Vol 8, No 3: Fall 2012:153-157

Comparative interrater reliability of Asian Stroke Disability Scale, modified Rankin Scale and Barthel Index in patients with brain infarction

Kavian Ghandehari, Kosar Ghandehari, Ghazaleh Saffarian-Toosi, Shahram Masoudinezhad, Siamak Yazdani, Ali Nooraddin, Saeed Ebrahimzadeh, Fahimeh Ahmadi, Fatemeh Abrishamchi

Abstract


BACKGROUND: This study tried to develop an Asian Stroke Disability Scale (ASDS) and compared its interrater reliability with modified Rankin Scale (mRS) and Barthel Index (BI).
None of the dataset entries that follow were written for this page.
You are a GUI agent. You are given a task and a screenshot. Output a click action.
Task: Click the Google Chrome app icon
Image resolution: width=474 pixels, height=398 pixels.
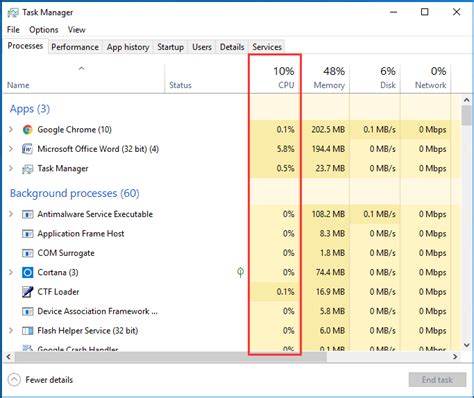click(x=27, y=129)
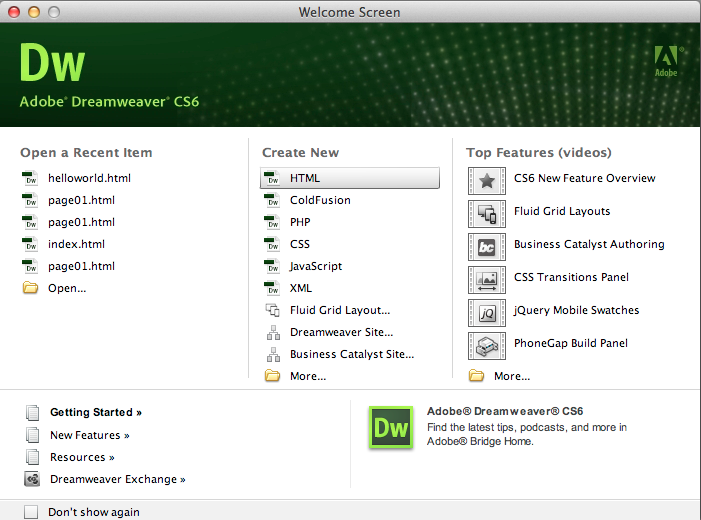This screenshot has width=701, height=520.
Task: Show More under Top Features videos
Action: 512,376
METHODS: Three items including self-care, mobility, and daily activities were selected as variables for development of the ASDS. The variables were provisionally graded on a 2- to 4-point scale based on the importance of each item. Each of the variables was categorized into 3 categories. Afterward, 125 rater-patient assessments for each scale (mRS, BI, and ASDS) were performed on 25 stroke patients by 5 raters. For categorization of functional impairment as minor or major, the scores of mRS, BI and ASDS were categorized as ≤2, >2; ≥90, <90 and <3, ≥3, respectively.

125 rater-patient assessments for each of the mRS, BI, and ASDS were performed on 25 stroke patients by five raters.

RESULTS: The quantitative variability of BI, mRS, and ASDS scores was not significant (P = 0.379; P = 0.780; and P = 0.835, respectively). Interrater variability of mRS, BI, and ASDS scores based on qualitative categorization was not significant (P = 1.000; P = 0.978; and P = 0.901, respectively). Paired interrater variability of mRS, BI, and ASDS scores based on qualitative categorization was not significant (P > 0.05).

CONCLUSION: The ASDS is easy to use, requires less than 1 minute to complete and is as valid as mRS and BI in assessment of functional impairment of patients with stroke.